Entries for finding text and elements:
** Begin **
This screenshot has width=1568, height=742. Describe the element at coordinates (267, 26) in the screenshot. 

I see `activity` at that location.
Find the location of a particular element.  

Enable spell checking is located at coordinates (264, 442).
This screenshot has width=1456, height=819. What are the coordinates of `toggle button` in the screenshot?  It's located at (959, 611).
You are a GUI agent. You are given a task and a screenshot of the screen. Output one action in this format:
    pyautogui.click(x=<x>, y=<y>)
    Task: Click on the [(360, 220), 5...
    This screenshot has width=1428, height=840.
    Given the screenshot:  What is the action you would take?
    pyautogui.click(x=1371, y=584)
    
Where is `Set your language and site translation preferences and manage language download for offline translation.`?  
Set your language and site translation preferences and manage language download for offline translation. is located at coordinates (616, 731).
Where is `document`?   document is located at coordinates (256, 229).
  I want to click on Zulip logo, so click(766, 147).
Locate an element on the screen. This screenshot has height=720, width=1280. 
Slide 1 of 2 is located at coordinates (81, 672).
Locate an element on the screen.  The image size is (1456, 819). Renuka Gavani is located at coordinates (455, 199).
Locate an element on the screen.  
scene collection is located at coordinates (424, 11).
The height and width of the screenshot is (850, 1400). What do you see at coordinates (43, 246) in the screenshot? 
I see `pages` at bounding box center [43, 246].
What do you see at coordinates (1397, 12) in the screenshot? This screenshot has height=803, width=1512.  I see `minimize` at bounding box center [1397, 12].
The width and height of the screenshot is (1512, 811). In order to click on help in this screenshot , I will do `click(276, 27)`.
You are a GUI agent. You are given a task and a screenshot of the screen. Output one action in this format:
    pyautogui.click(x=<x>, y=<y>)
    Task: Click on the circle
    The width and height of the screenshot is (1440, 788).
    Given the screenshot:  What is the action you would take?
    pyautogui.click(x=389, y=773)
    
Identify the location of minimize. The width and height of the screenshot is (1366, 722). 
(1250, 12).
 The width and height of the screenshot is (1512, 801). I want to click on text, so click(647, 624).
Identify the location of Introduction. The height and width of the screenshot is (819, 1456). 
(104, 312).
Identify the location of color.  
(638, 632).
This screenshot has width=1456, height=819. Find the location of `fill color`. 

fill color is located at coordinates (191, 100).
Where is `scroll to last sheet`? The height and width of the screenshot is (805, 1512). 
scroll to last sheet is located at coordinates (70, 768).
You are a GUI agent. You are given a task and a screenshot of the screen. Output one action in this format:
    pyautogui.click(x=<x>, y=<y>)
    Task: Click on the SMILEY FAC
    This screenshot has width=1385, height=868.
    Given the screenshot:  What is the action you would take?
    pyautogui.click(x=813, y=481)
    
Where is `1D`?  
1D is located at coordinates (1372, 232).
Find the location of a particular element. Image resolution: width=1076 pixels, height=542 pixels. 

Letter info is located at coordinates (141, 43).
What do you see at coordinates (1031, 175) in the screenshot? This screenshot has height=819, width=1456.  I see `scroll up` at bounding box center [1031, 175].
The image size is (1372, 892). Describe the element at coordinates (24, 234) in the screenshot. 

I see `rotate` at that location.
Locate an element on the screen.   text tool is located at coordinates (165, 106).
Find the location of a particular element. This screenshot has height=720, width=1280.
** End **
#### [Short task]
Please copy word for word the part of the items that starts with the line containing "Identify the location of minimize." and ends with the line containing "fill color is". Include both of those lines.

#### [Answer for the task]
Identify the location of minimize. The width and height of the screenshot is (1366, 722). 
(1250, 12).
 The width and height of the screenshot is (1512, 801). I want to click on text, so click(647, 624).
Identify the location of Introduction. The height and width of the screenshot is (819, 1456). 
(104, 312).
Identify the location of color.  
(638, 632).
This screenshot has width=1456, height=819. Find the location of `fill color`. 

fill color is located at coordinates (191, 100).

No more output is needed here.